Please write out exactly, and only, the lines from the first in the material below to the line containing "octobre 2021 (23, 1100)", both included.

Dataset content section start

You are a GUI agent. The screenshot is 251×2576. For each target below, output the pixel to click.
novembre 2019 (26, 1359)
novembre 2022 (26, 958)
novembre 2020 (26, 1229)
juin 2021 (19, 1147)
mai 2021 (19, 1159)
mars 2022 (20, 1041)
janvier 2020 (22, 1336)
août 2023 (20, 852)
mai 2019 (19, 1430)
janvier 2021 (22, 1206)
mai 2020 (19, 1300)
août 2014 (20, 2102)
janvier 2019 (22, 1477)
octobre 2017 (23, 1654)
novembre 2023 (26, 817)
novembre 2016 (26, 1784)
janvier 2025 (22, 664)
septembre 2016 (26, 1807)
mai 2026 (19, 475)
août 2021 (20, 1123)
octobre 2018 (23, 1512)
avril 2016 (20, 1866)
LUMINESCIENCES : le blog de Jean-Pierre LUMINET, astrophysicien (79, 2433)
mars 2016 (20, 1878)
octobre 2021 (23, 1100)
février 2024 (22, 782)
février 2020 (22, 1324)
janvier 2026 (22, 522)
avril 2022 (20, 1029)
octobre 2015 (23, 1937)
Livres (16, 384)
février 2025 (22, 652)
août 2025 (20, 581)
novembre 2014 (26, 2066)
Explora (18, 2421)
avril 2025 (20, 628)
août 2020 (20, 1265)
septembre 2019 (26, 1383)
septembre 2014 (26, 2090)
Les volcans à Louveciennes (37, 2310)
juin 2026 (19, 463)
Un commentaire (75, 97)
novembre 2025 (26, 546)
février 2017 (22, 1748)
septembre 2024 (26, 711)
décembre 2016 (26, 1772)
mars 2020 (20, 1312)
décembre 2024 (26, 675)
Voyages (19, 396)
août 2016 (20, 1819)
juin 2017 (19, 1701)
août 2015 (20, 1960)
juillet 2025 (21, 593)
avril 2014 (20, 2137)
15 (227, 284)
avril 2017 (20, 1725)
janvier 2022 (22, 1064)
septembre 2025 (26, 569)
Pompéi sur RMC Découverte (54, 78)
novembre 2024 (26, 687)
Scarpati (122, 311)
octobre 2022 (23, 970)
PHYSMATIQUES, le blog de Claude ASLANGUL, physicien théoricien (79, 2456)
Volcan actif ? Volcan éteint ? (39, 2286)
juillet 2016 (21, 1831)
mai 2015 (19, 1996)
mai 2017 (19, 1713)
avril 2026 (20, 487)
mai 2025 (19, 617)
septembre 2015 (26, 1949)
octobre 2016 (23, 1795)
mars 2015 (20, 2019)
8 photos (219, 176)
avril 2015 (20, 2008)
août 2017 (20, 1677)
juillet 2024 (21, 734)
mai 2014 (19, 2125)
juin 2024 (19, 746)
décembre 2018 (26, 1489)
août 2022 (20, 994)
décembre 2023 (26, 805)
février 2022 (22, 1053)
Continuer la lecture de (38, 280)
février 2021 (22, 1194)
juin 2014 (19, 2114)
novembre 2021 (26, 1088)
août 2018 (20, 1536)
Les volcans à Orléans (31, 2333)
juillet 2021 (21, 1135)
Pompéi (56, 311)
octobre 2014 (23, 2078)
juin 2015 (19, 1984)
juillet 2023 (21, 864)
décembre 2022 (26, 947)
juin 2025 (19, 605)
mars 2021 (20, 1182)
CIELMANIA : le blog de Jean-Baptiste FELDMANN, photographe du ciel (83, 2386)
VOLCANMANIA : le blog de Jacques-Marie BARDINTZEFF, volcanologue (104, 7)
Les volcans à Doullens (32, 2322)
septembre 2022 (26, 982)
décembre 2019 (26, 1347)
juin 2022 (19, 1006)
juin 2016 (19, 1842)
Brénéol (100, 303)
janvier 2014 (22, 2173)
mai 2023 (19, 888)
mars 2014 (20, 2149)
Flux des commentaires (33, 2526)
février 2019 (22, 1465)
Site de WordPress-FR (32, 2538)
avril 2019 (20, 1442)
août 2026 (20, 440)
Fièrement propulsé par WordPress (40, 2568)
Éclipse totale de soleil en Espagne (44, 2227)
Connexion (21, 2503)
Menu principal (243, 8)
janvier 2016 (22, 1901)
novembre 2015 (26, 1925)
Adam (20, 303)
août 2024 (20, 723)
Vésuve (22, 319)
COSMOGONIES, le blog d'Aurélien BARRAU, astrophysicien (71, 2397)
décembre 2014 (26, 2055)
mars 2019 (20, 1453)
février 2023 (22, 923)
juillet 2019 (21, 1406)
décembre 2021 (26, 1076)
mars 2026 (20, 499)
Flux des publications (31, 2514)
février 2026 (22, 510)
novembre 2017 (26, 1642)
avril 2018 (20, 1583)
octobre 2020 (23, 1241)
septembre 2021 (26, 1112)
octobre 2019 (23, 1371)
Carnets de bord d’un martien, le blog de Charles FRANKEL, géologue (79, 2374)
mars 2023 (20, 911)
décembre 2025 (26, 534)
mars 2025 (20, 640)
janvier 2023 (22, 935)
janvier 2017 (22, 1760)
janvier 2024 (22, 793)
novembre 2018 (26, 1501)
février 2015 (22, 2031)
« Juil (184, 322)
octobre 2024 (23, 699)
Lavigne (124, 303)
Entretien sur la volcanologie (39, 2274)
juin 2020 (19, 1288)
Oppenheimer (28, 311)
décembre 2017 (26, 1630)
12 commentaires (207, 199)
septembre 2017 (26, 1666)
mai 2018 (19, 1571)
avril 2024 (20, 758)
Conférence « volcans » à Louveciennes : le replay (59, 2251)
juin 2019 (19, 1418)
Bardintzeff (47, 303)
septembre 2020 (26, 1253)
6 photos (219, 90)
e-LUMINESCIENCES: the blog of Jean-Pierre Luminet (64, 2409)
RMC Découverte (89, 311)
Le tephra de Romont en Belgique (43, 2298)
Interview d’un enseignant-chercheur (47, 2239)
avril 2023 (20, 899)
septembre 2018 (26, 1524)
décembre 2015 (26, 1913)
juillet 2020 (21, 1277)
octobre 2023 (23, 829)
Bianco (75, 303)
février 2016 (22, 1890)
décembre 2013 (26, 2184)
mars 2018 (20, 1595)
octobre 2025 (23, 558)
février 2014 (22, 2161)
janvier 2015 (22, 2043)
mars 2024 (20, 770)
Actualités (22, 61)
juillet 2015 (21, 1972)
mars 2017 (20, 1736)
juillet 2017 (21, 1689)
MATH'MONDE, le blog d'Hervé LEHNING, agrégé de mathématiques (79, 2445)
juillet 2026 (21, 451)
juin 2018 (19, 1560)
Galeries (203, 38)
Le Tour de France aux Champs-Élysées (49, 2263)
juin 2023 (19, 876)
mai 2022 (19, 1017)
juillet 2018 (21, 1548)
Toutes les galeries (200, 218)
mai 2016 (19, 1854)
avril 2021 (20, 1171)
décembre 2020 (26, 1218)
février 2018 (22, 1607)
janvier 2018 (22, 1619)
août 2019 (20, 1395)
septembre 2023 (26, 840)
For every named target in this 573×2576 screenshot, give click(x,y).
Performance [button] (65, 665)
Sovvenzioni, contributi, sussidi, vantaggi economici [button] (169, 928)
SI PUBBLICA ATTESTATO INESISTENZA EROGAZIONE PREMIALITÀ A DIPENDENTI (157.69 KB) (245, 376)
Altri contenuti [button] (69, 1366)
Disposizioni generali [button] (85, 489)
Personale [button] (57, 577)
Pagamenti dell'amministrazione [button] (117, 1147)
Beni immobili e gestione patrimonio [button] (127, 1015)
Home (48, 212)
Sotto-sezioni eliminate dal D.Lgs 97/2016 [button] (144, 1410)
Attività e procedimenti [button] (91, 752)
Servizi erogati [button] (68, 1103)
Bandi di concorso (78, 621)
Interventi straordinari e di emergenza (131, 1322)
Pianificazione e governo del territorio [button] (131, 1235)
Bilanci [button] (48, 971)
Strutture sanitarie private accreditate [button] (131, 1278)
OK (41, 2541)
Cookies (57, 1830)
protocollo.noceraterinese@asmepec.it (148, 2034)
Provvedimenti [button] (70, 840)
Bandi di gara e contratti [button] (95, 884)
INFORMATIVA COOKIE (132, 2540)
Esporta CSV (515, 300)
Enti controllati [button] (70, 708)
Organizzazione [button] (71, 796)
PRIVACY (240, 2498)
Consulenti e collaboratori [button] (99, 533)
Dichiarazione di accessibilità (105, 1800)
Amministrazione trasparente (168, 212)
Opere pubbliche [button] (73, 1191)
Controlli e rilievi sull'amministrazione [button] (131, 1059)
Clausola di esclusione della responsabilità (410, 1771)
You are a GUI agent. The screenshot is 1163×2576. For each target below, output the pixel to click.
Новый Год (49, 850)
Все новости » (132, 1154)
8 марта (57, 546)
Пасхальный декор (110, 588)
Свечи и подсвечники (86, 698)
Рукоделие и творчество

Dataset content section end

— Solved exercise —
You are a GUI agent. The screenshot is 251×2576. For each target below, output the pixel to click.
novembre 2019 (26, 1359)
novembre 2022 (26, 958)
novembre 2020 (26, 1229)
juin 2021 (19, 1147)
mai 2021 (19, 1159)
mars 2022 (20, 1041)
janvier 2020 (22, 1336)
août 2023 (20, 852)
mai 2019 (19, 1430)
janvier 2021 (22, 1206)
mai 2020 (19, 1300)
août 2014 (20, 2102)
janvier 2019 (22, 1477)
octobre 2017 (23, 1654)
novembre 2023 (26, 817)
novembre 2016 (26, 1784)
janvier 2025 (22, 664)
septembre 2016 (26, 1807)
mai 2026 (19, 475)
août 2021 (20, 1123)
octobre 2018 (23, 1512)
avril 2016 (20, 1866)
LUMINESCIENCES : le blog de Jean-Pierre LUMINET, astrophysicien (79, 2433)
mars 2016 (20, 1878)
octobre 2021 (23, 1100)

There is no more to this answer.